Alicia’s saving grace is that she seems to have more genuine compassion for her brother, Nick than anyone else. It’s certainly more than he deserves, and Nick’s one truly decent moment of the week is when he can’t bring himself to admit how and why he was beaten up by his mother. It’s almost as if he has shame when his sister is around.
Ofelia doesn’t get a whole lot to do, but it seems obvious that she started a romantic connection with one of the soldiers to get access to better medicine and treatment for her mother, Griselda (Patricia Reyes Spíndola). Both Ofelia and Griselda need more to do in order for actual character development to happen. But Ofelia’s father, Daniel (Rubén Blades) is already one of the most interesting characters on the show. When you get a chance, look up Blades’ history online. This is a man who could have been the President of Panama (seriously), and he’s considered to be a music icon in Latin America.
But on this show, Blades’ character is the reasonable voice of dissent. Daniel can be a jerk, but he has generally good intentions for his family. By far one of the best scenes of the week came when Daniel convinced Madison to tell him what she saw beyond the safe zone before telling her about his history with military takeovers. Daniel fully expects that the offer to take his wife for better medical care is a ruse, but he’s willing to go with her anyway because he loves her.
The only other character to get significant screen time this week is Liza (Elizabeth Rodriguez), who has apparently been passing herself off as a nurse and done a fairly good job with it. So much so that Dr. Exner actively recruits her. But on the night of Griselda’s transfer to the army base for treatment, Daniel is stunned to find that he can’t go with his wife. Instead, the military has orders to take Nick…and his attempt to get away doesn’t amount to much.
Travis is actually forced to get between the soldiers and his son and Daniel, but Travis’ personal connection to the military’s leader doesn’t seem to help him here.
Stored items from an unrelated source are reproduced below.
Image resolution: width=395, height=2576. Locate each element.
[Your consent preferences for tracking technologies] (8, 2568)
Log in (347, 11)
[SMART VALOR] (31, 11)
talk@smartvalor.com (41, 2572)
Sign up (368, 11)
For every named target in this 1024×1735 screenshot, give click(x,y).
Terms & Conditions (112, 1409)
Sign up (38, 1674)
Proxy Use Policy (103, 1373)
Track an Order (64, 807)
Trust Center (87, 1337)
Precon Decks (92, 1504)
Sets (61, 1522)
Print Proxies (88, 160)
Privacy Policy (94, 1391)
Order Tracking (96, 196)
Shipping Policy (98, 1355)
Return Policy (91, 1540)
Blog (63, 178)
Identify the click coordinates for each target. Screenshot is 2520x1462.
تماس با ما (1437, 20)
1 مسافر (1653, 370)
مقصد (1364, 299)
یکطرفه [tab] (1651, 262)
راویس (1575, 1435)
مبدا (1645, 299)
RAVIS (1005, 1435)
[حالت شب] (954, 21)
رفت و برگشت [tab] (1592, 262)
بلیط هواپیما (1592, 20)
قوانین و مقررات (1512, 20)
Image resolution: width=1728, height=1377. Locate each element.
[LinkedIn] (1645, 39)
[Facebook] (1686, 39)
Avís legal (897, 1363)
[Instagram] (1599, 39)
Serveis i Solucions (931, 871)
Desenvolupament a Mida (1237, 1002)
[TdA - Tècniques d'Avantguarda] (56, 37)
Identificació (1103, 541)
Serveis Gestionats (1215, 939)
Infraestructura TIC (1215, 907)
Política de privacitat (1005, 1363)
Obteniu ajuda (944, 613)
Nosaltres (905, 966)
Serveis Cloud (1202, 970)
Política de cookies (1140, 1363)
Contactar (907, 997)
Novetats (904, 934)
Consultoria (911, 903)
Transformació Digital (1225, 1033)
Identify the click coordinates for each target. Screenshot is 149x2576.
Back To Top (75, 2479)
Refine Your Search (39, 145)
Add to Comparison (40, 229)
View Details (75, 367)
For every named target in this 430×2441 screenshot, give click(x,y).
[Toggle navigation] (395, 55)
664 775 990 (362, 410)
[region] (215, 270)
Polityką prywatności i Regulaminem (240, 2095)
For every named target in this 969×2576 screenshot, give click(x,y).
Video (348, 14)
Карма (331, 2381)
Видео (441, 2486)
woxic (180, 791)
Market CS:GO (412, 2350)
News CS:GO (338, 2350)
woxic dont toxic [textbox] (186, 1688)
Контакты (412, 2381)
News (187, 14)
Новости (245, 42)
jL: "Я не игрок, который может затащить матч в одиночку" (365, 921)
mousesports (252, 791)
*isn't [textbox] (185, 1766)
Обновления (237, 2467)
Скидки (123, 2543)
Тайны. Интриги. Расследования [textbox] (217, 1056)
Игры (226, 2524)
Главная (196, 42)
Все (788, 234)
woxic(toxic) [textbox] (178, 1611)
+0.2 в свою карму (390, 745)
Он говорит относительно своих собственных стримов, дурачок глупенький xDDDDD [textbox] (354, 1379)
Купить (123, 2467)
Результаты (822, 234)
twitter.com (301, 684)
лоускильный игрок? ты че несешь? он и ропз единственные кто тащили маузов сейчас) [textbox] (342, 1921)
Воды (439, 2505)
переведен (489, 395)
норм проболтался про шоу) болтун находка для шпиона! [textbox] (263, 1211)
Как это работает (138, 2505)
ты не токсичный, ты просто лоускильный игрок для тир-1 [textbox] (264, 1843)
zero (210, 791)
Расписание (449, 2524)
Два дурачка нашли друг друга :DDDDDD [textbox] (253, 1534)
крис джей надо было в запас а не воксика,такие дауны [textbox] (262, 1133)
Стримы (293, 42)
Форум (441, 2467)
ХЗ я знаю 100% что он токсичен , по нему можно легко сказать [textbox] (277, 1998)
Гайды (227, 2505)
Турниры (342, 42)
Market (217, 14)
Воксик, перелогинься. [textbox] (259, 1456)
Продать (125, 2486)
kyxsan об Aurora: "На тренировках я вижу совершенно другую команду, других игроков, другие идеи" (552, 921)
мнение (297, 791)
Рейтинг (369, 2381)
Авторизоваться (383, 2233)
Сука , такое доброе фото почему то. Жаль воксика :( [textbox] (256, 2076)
And when Liza accepts a last minute offer to come with the soldiers to help Griselda and the others, Madison takes that as an admission of guilt and immediately blames Liza for the whole incident. Wow…way to make Madison unlikeable, FTWD writers! And of course, Madison transfers that anger onto Travis. Because conflict!
The episode ends on an unsettling note as Travis finally sees the signal light that Chris told him about…only to see a flash of gunfire follow it. If there was someone alive out there, they probably aren’t alive now.
I think the slow burn of Fear The Walking Dead runs the risk of alienating viewers of the core Walking Dead series. So far, this is a more character driven show, and only about half of the characters are actually clicking. That can change in time, but the shortened first season is working against the creative team. There are only two episodes left this year to make us care about these characters or else any season finale cliffhanger is going to be meaningless.